Chapter Four

Dani

SPONSORED POST FOR A BLACK WOMAN–OWNED SHOE brand? Check.

Follow up with the distribution company for Promesa? Check.

Edit my upcoming YouTube video? Check.

After the funeral yesterday, work is the only thing that makes sense. If I stop working for a moment, the exhaustion will set in. The bomb Tanya set off on Micah and me will consume my thoughts.

Ugh, Micah.

What the hell was Tanya thinking?

Actually, I don’t think I want to know.

Up until now, I was doing a wonderful job of barely acknowledging Micah’s existence.

Him being in my inner circle had no bearing on my life whatsoever, but now I have no choice but to acknowledge him.

Tanya’s death should’ve broken the invisible connection between us, but instead it’s dug up the shallow grave I buried us in.

Now, I have to figure out how to present the same indifference toward him while spending an absurd amount of time together.

My phone rings, and an involuntary sigh runs through my body when my mom’s contact photo appears.

Answering her call is the last thing I need right now. Michelle Jenkins is a lot of things: a badass scientist, a musical connoisseur, a history nerd. We haven’t always seen eye to eye, but I know what a capable woman she is. One thing she’s not capable of? Letting me deflect.

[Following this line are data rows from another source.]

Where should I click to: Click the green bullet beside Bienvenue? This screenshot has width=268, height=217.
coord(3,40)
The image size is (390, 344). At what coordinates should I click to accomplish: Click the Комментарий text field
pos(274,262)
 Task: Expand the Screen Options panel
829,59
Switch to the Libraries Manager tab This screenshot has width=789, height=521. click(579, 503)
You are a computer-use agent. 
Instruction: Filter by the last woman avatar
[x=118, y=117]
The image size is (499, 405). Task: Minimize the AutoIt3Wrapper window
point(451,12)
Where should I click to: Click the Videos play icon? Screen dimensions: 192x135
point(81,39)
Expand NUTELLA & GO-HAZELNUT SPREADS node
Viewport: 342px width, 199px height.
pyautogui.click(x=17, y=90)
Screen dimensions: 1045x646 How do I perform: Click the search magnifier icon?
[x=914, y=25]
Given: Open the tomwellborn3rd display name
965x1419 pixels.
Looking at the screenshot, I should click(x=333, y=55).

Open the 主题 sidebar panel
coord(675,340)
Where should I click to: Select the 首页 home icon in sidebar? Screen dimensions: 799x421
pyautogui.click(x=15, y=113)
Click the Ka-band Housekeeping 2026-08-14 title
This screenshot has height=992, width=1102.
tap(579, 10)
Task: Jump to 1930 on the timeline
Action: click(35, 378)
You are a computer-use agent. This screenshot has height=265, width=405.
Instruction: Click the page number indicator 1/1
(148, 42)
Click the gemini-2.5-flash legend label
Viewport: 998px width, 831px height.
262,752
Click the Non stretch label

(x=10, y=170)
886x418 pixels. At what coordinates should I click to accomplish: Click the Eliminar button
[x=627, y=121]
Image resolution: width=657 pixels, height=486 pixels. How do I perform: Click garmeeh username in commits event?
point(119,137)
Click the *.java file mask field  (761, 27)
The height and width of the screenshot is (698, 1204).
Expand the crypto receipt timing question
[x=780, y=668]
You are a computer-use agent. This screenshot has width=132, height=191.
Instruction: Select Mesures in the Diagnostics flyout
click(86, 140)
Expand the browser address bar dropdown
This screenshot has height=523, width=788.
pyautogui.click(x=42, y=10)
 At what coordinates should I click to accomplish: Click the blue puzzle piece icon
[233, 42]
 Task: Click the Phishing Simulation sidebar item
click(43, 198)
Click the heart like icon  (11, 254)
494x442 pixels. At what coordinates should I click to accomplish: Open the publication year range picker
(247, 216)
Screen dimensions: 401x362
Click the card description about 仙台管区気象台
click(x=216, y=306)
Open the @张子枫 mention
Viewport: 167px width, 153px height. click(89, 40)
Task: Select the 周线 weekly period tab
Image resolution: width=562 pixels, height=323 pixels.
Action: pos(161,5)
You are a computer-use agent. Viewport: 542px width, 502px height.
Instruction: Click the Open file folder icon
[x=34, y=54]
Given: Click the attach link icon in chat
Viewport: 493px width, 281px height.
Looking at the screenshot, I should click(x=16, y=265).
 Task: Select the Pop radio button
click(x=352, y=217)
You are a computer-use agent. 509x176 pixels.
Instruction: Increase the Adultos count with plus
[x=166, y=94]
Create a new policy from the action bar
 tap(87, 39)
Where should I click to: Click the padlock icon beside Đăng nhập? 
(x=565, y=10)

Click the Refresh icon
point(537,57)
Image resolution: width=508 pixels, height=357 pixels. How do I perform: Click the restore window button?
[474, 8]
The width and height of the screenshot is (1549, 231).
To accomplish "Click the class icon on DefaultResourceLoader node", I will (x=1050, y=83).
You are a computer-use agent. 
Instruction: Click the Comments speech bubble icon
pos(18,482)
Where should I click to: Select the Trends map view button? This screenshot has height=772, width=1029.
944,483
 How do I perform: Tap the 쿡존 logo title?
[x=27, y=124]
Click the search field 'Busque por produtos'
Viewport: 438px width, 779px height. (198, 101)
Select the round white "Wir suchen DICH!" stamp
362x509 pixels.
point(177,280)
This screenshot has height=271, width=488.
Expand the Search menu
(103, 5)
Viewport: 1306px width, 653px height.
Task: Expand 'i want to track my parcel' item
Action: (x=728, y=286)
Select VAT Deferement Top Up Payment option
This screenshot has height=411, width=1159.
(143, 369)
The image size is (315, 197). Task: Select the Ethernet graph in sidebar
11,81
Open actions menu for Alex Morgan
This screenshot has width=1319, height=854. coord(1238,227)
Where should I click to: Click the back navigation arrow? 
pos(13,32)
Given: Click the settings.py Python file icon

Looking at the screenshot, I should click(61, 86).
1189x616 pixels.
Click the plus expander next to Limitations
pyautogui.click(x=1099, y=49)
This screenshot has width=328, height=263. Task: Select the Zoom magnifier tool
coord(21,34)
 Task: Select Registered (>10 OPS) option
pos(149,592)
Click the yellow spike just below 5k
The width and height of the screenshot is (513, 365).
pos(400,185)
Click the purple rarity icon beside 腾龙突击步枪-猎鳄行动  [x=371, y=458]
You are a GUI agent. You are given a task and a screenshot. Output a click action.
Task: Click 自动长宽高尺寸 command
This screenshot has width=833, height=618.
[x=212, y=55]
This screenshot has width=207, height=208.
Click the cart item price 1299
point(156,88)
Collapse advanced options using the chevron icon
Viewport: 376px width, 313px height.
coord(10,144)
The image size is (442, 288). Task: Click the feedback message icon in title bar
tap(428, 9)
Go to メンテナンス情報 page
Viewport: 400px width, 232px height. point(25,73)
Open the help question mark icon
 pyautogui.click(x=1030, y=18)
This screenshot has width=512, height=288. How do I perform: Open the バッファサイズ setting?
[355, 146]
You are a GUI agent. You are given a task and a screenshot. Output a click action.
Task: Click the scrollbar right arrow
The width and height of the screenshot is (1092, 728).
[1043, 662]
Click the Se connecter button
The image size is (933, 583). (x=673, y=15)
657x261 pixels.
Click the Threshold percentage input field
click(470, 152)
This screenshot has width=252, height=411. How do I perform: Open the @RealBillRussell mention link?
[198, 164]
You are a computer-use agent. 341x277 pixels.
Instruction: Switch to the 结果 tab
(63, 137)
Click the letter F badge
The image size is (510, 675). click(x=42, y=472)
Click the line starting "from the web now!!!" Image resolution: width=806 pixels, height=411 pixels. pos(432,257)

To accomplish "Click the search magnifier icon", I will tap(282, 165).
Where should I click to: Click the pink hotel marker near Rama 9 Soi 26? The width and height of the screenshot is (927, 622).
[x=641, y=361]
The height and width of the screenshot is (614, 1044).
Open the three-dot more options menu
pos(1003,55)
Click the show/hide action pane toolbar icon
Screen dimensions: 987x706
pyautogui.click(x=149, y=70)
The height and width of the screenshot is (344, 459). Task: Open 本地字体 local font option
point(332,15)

She thinks the only way of coping is dealing with things head-on, so she’ll push and push until your dam breaks. This dam of mine has been carefully constructed. Years of layering each concrete block of secrets and shame have ensured my survival. I’m not ready to give her a peek at the other side.

The phone rings for what feels like an eternity until her photo finally disappears, letting me catch my breath.

While I’m navigating back to the to-do list Nisha left in my email, another notification pops up on my phone. A text from Micah.

Micah: Hey I know yesterday was a lot. I’m sure I’m not high on your list of confidants but I’m here if you need to talk

Ha! That’s probably my first genuine laugh of the day.

Not high on my list of confidants. That list is incredibly short to begin with; losing Tanya has made it so I can count the names on one hand.

Micah lost his place on that list six years ago, and if I have my way, he’ll never find his way back on it.

Leaving him on delivered, I reopen my to-do list.

I still have to decide whether I want to partner with this new makeup company.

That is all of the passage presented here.